Collected data

—————

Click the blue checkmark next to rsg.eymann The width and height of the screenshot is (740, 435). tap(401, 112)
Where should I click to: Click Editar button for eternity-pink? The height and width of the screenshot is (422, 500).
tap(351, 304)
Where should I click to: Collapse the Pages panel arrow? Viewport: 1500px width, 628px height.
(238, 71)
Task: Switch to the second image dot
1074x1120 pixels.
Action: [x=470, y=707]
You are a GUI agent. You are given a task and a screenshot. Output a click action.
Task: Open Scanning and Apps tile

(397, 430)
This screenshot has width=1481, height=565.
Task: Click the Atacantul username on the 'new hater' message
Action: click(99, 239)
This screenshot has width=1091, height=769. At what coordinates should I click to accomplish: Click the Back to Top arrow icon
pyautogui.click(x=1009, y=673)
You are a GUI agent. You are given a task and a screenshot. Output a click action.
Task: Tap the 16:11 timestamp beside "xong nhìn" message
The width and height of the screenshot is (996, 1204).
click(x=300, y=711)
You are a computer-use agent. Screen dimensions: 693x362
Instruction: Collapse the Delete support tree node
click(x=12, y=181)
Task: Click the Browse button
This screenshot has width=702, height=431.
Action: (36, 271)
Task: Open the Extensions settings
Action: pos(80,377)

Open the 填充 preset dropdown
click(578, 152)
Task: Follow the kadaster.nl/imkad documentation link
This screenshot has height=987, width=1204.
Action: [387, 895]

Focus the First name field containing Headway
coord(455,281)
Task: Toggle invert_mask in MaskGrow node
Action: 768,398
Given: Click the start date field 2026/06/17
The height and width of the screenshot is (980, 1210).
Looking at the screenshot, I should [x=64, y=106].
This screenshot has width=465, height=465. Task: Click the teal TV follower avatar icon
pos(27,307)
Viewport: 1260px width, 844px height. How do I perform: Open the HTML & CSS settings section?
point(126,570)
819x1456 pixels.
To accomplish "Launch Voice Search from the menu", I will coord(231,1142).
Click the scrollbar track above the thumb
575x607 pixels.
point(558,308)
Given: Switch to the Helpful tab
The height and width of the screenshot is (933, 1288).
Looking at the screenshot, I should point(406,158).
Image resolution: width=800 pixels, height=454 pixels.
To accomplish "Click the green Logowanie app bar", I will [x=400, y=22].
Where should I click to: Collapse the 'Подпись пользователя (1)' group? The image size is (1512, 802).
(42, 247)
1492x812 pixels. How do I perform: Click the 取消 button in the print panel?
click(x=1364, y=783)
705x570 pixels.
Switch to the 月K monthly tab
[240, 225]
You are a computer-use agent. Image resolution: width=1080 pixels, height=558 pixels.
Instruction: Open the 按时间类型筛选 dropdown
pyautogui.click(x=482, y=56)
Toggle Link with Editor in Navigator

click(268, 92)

—————

WORK ORDER
Retype exactly, please, only the lines of the entries that run from the one containing "The height and width of the screenshot is (980, 1210)." to the last.

RESULT FOR THIS TASK
The height and width of the screenshot is (980, 1210).
Looking at the screenshot, I should [x=64, y=106].
This screenshot has width=465, height=465. Task: Click the teal TV follower avatar icon
pos(27,307)
Viewport: 1260px width, 844px height. How do I perform: Open the HTML & CSS settings section?
point(126,570)
819x1456 pixels.
To accomplish "Launch Voice Search from the menu", I will coord(231,1142).
Click the scrollbar track above the thumb
575x607 pixels.
point(558,308)
Given: Switch to the Helpful tab
The height and width of the screenshot is (933, 1288).
Looking at the screenshot, I should point(406,158).
Image resolution: width=800 pixels, height=454 pixels.
To accomplish "Click the green Logowanie app bar", I will [x=400, y=22].
Where should I click to: Collapse the 'Подпись пользователя (1)' group? The image size is (1512, 802).
(42, 247)
1492x812 pixels. How do I perform: Click the 取消 button in the print panel?
click(x=1364, y=783)
705x570 pixels.
Switch to the 月K monthly tab
[240, 225]
You are a computer-use agent. Image resolution: width=1080 pixels, height=558 pixels.
Instruction: Open the 按时间类型筛选 dropdown
pyautogui.click(x=482, y=56)
Toggle Link with Editor in Navigator

click(268, 92)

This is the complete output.